┌──

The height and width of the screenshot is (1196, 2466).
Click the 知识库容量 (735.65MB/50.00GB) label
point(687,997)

└──
┌──

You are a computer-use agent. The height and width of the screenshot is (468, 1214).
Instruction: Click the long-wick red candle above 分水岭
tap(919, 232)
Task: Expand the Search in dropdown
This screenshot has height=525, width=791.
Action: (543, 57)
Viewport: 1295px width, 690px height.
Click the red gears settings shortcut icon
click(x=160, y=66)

└──
┌──

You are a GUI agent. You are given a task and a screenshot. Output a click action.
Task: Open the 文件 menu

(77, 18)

└──

Your goal ▸
Determine how many lines of the listing above hold the word "agent". Report that number without anything else.

Response box ▸
2